**GIVEN TASK**
Find every line in the data below that contains the word "menu", and copy each of those lines in full.

**RECORDS PROVIDED**
::::::

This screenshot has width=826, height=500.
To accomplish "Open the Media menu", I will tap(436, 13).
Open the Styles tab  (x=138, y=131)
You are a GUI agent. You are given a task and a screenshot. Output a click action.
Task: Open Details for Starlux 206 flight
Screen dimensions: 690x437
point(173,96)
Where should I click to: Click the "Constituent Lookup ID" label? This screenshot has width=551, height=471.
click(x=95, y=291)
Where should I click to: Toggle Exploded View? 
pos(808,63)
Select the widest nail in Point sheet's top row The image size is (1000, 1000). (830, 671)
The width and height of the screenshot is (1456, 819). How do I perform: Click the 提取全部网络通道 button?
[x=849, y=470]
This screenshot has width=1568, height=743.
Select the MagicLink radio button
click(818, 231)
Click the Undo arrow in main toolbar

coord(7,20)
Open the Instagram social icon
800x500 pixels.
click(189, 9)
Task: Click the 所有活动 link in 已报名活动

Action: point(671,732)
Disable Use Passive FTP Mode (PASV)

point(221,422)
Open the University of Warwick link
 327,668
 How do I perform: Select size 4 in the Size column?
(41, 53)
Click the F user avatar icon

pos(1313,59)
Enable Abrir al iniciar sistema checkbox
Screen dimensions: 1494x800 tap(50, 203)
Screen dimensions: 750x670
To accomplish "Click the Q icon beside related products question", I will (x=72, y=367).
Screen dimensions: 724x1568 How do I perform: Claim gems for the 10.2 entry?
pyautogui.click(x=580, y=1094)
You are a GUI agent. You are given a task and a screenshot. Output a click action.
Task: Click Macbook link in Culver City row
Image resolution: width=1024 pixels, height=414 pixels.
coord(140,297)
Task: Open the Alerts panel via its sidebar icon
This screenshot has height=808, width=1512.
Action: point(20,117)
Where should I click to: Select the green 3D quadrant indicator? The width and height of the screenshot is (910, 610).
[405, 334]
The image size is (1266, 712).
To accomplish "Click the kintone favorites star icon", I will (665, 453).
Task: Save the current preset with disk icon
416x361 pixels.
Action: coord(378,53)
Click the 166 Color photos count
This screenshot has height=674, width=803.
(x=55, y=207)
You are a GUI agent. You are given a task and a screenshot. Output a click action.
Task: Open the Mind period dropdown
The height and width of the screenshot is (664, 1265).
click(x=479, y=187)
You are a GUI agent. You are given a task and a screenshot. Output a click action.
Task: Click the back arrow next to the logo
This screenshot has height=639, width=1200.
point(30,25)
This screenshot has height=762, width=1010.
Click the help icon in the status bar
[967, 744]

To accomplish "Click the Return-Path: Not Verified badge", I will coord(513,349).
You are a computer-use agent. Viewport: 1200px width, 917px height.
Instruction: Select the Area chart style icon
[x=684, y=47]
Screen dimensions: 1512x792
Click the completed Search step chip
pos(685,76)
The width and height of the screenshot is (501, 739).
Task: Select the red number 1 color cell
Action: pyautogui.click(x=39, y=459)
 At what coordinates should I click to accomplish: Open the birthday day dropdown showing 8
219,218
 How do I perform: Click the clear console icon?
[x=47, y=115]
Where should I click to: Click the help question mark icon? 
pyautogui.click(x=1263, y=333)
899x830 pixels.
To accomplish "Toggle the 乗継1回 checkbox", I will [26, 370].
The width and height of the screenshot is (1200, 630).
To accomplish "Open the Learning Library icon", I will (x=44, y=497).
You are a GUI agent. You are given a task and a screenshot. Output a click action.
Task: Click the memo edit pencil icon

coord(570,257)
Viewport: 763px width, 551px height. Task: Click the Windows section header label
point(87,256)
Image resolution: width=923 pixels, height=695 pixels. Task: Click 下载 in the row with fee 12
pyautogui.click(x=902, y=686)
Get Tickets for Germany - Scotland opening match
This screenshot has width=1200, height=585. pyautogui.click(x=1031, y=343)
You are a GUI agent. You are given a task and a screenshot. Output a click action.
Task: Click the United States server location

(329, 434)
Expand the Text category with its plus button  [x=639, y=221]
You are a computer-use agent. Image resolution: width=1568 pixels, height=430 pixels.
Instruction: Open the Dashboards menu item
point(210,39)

::::::

**RESPONSE**
To accomplish "Open the Media menu", I will tap(436, 13).
Instruction: Open the Dashboards menu item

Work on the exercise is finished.